Curator's Take
This comprehensive review tackles one of quantum computing's most pervasive yet under-discussed challenges: crosstalk between qubits that can silently sabotage quantum computations. While the quantum community often focuses on headline metrics like gate fidelity and coherence times, crosstalk represents a more insidious problem that becomes exponentially worse as systems scale beyond just a few qubits, potentially rendering large quantum computers ineffective regardless of their other specifications. The article's cross-platform analysis is particularly valuable since crosstalk manifests differently across superconducting, trapped ion, and photonic systems, yet most research has remained siloed within specific hardware communities. Perhaps most intriguingly, the authors highlight emerging security vulnerabilities where crosstalk could be exploited as an attack vector, suggesting that what engineers view as a noise problem could become a deliberate tool for quantum cryptanalysis or system compromise.
— Mark Eatherly
Summary
Crosstalk noise derives from phenomena in quantum devices which inhibit individual addressability or cause unintended interactions among qubits. It is widely considered one of the major problems to be solved for a quantum computing platform to operate at scales beyond one or two qubits.
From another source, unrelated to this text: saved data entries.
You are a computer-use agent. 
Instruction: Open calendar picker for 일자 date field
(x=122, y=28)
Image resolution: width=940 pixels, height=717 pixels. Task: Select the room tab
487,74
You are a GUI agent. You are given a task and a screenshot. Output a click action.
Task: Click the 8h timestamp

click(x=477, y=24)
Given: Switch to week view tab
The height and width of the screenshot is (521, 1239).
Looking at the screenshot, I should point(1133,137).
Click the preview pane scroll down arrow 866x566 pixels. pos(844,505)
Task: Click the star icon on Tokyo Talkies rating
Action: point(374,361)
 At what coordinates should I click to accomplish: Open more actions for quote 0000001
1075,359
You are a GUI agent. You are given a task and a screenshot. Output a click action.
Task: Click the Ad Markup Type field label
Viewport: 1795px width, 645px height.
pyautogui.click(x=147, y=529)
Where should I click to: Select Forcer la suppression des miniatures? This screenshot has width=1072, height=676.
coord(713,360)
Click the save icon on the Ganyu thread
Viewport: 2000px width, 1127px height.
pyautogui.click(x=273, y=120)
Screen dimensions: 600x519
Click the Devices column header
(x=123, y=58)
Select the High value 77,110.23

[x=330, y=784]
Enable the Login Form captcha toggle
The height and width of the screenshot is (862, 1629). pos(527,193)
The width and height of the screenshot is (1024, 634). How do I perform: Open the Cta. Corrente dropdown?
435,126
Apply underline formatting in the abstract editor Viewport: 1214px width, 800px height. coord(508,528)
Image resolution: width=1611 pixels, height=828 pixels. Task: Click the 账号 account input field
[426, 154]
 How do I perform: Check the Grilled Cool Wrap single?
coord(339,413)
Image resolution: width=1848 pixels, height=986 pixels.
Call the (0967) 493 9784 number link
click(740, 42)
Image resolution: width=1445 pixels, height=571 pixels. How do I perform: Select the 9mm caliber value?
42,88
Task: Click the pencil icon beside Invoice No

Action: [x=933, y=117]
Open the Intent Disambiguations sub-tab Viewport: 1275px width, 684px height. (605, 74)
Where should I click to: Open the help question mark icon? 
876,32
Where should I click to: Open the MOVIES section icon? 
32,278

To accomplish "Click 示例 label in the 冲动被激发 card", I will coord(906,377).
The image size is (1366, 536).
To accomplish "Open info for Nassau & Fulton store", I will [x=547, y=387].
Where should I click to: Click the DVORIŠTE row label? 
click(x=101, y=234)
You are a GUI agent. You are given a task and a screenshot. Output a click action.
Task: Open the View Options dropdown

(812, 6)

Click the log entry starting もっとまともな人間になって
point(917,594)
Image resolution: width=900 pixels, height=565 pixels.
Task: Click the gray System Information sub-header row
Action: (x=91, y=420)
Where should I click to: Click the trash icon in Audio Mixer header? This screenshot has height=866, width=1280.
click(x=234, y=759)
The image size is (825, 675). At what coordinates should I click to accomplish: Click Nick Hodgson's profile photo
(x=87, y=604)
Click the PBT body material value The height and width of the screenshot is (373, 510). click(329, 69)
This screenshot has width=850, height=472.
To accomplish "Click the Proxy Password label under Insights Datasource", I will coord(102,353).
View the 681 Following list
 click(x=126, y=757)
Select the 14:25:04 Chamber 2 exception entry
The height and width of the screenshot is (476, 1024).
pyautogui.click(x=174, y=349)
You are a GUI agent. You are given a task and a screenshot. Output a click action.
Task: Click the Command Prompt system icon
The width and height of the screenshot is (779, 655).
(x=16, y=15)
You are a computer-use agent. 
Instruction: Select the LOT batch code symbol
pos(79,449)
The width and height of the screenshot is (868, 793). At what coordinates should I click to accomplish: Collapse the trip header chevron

Despite this, detailed discussion of crosstalk is often neglected when quantum device performance is described both in the context of device benchmarking and individual algorithm execution. Additionally, while the potential for crosstalk exists in all quantum platforms, the mechanisms and severity of crosstalk between platforms varies significantly, increasing the barrier of entry associated with understanding and performing research on unfamiliar quantum platforms. While previous work focused on theoretical formalism or platform specific details, in this review article, we provide a comprehensive overview of crosstalk from quantum computing literature across a range of physical systems focusing on physical origins, methods of mitigation and known consequential security vulnerabilities. We describe multiple crosstalk mechanisms for all major quantum computing platforms, which are usually implicitly addressed through device design, tuning, and mitigation techniques. We also observe accelerating research regarding security implications, however with multiple avenues for further exploration, especially for non-superconducting systems. Together, this review provides a comprehensive entry point for researchers and industry engineers interested in understanding and addressing the challenges arising from crosstalk phenomena in modern quantum computing systems.